:: Exercise prompt ::
Return all of the data that follows precisely, leaving every image out.

:: Dataset content ::
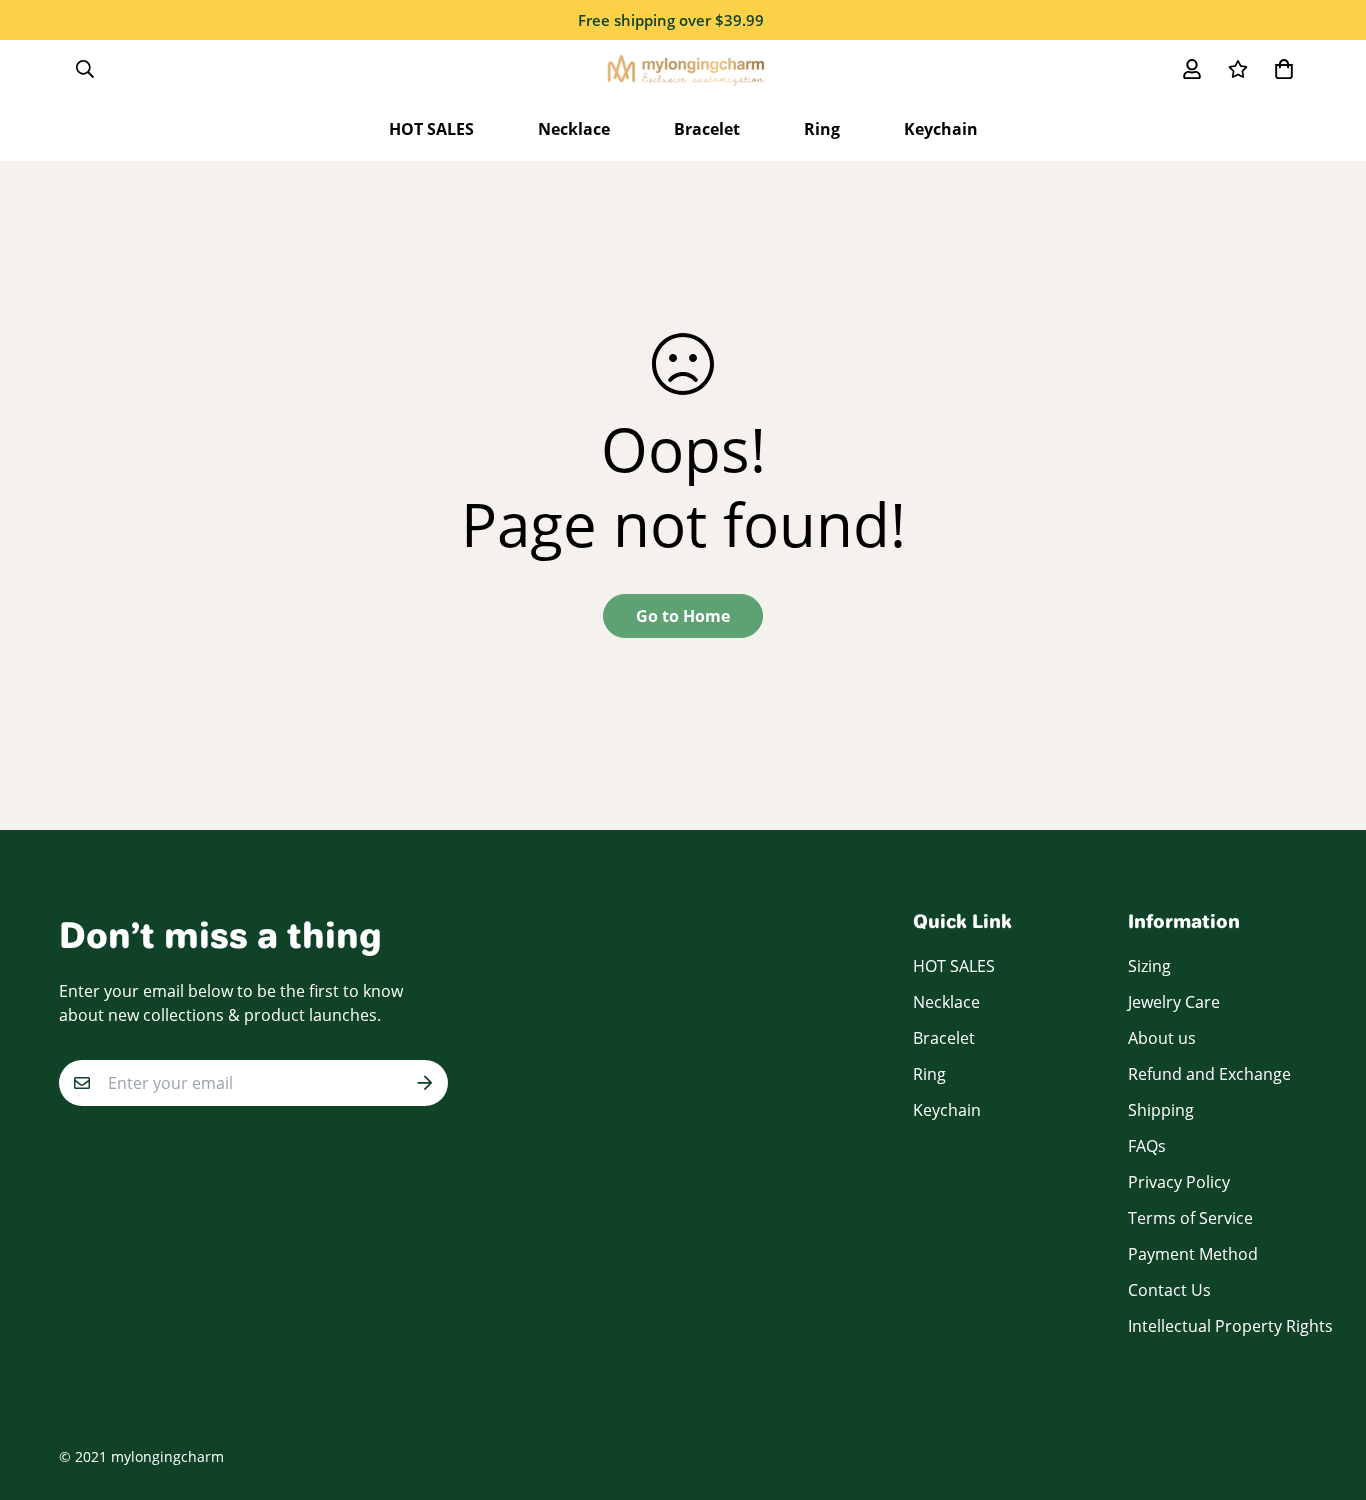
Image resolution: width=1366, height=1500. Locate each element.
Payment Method (1193, 1254)
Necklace (574, 129)
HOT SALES (431, 129)
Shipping (1161, 1110)
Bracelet (707, 129)
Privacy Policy (1179, 1182)
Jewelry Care (1174, 1002)
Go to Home (683, 616)
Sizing (1149, 966)
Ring (822, 129)
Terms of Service (1190, 1218)
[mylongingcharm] (683, 68)
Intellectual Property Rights (1230, 1326)
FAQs (1147, 1146)
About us (1162, 1038)
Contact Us (1169, 1290)
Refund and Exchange (1209, 1074)
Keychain (941, 129)
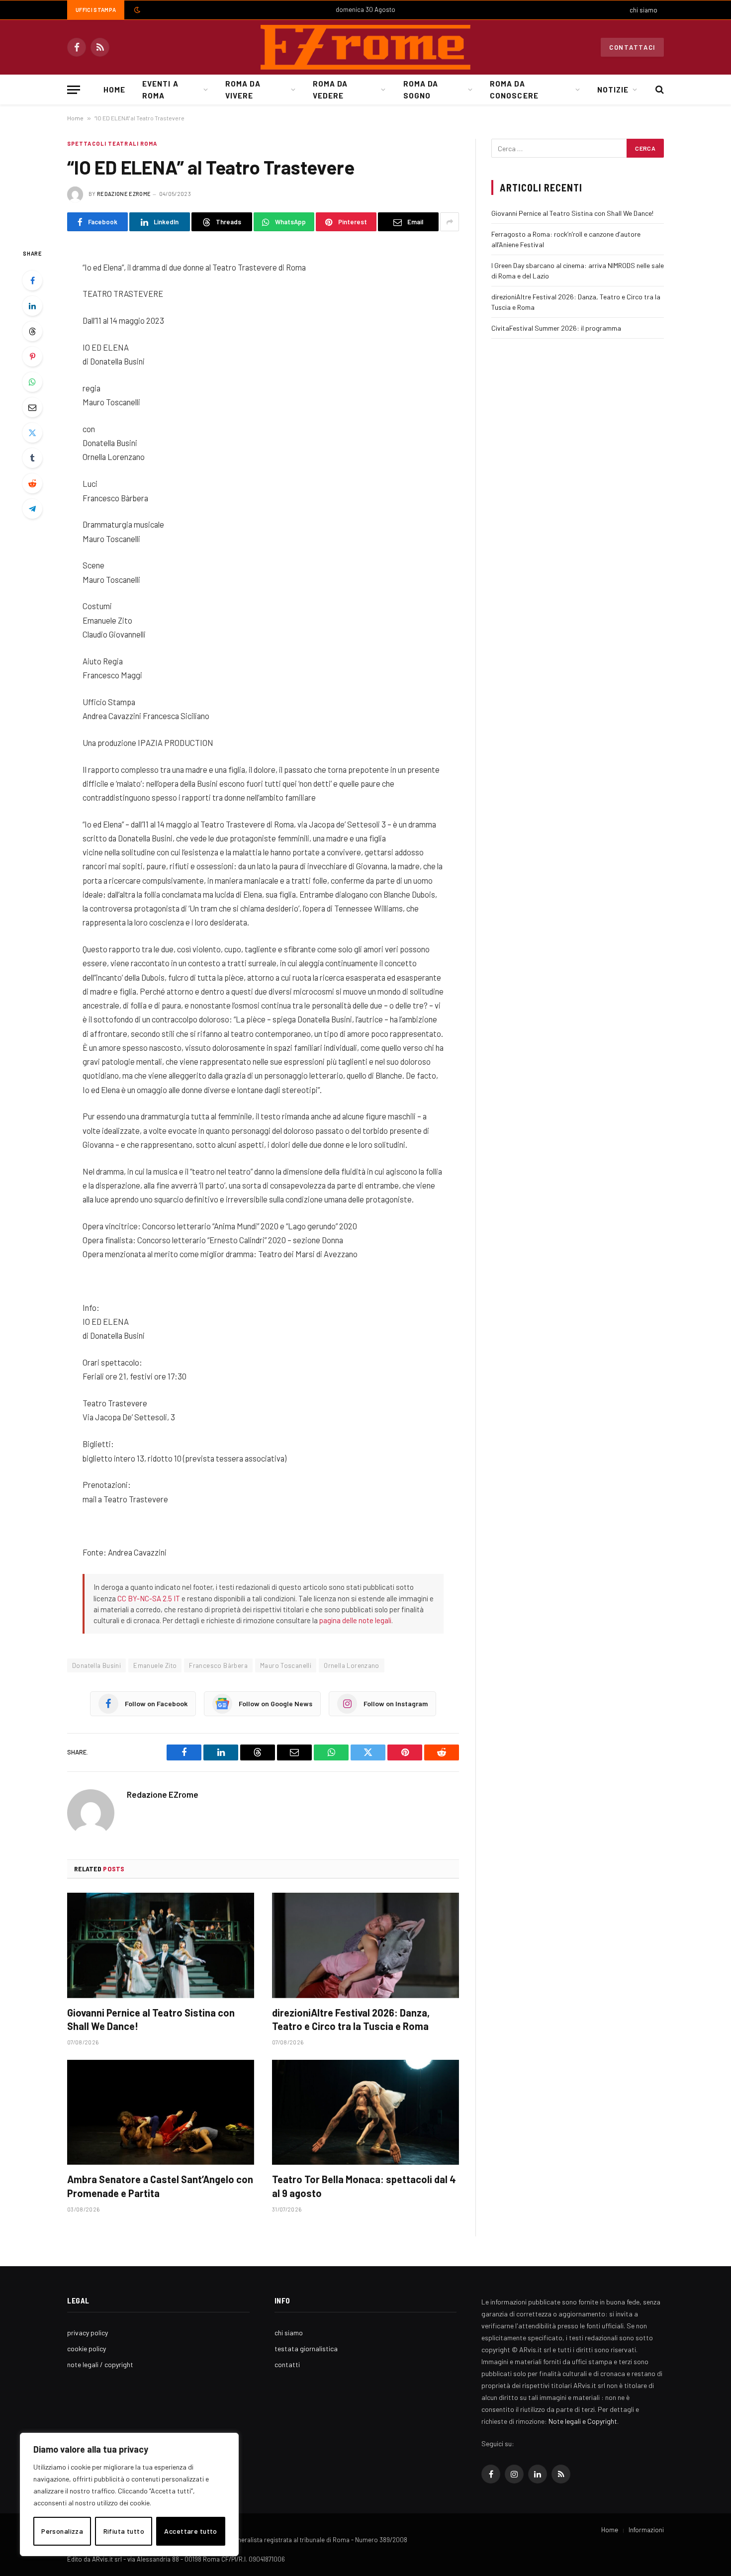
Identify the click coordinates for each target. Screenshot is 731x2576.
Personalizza (62, 2531)
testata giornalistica (306, 2348)
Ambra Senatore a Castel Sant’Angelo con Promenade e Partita (160, 2186)
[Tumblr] (32, 458)
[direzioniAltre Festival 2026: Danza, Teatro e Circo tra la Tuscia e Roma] (365, 1945)
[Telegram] (32, 509)
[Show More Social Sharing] (449, 221)
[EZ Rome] (365, 47)
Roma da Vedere (330, 89)
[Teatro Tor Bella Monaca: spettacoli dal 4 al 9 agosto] (365, 2112)
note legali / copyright (100, 2364)
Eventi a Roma (160, 89)
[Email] (32, 407)
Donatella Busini (96, 1665)
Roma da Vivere (242, 89)
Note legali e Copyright (582, 2421)
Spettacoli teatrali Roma (112, 143)
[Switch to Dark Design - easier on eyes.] (136, 9)
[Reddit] (32, 483)
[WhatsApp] (32, 382)
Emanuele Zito (155, 1665)
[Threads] (32, 331)
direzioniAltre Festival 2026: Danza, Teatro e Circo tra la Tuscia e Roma (351, 2019)
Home (114, 89)
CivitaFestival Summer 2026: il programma (556, 328)
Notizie (613, 89)
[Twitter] (32, 433)
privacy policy (87, 2332)
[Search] (658, 90)
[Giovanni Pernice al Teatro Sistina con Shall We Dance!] (160, 1945)
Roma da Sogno (420, 89)
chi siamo (643, 10)
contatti (287, 2364)
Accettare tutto (190, 2531)
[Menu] (73, 90)
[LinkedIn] (32, 306)
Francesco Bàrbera (218, 1665)
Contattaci (632, 47)
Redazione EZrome (124, 193)
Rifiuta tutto (123, 2531)
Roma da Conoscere (514, 89)
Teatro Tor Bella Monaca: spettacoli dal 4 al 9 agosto (364, 2186)
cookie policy (86, 2348)
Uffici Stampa (96, 9)
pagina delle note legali (355, 1620)
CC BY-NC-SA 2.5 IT (148, 1598)
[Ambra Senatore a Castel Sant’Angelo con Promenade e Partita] (160, 2112)
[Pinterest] (32, 357)
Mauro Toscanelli (285, 1665)
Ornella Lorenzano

:: Response box ::
Image resolution: width=1366, height=1500. Locate each element.
Payment Method (1193, 1254)
Necklace (574, 129)
HOT SALES (431, 129)
Shipping (1161, 1110)
Bracelet (707, 129)
Privacy Policy (1179, 1182)
Jewelry Care (1174, 1002)
Go to Home (683, 616)
Sizing (1149, 966)
Ring (822, 129)
Terms of Service (1190, 1218)
[mylongingcharm] (683, 68)
Intellectual Property Rights (1230, 1326)
FAQs (1147, 1146)
About us (1162, 1038)
Contact Us (1169, 1290)
Refund and Exchange (1209, 1074)
Keychain (941, 129)
Identify the click coordinates for each target. Screenshot is 731x2576.
Personalizza (62, 2531)
testata giornalistica (306, 2348)
Ambra Senatore a Castel Sant’Angelo con Promenade e Partita (160, 2186)
[Tumblr] (32, 458)
[direzioniAltre Festival 2026: Danza, Teatro e Circo tra la Tuscia e Roma] (365, 1945)
[Telegram] (32, 509)
[Show More Social Sharing] (449, 221)
[EZ Rome] (365, 47)
Roma da Vedere (330, 89)
[Teatro Tor Bella Monaca: spettacoli dal 4 al 9 agosto] (365, 2112)
note legali / copyright (100, 2364)
Eventi a Roma (160, 89)
[Email] (32, 407)
Donatella Busini (96, 1665)
Roma da Vivere (242, 89)
Note legali e Copyright (582, 2421)
Spettacoli teatrali Roma (112, 143)
[Switch to Dark Design - easier on eyes.] (136, 9)
[Reddit] (32, 483)
[WhatsApp] (32, 382)
Emanuele Zito (155, 1665)
[Threads] (32, 331)
direzioniAltre Festival 2026: Danza, Teatro e Circo tra la Tuscia e Roma (351, 2019)
Home (114, 89)
CivitaFestival Summer 2026: il programma (556, 328)
Notizie (613, 89)
[Twitter] (32, 433)
privacy policy (87, 2332)
[Search] (658, 90)
[Giovanni Pernice al Teatro Sistina con Shall We Dance!] (160, 1945)
Roma da Sogno (420, 89)
chi siamo (643, 10)
contatti (287, 2364)
Accettare tutto (190, 2531)
[Menu] (73, 90)
[LinkedIn] (32, 306)
Francesco Bàrbera (218, 1665)
Contattaci (632, 47)
Redazione EZrome (124, 193)
Rifiuta tutto (123, 2531)
Roma da Conoscere (514, 89)
Teatro Tor Bella Monaca: spettacoli dal 4 al 9 agosto (364, 2186)
cookie policy (86, 2348)
Uffici Stampa (96, 9)
pagina delle note legali (355, 1620)
CC BY-NC-SA 2.5 IT (148, 1598)
[Ambra Senatore a Castel Sant’Angelo con Promenade e Partita] (160, 2112)
[Pinterest] (32, 357)
Mauro Toscanelli (285, 1665)
Ornella Lorenzano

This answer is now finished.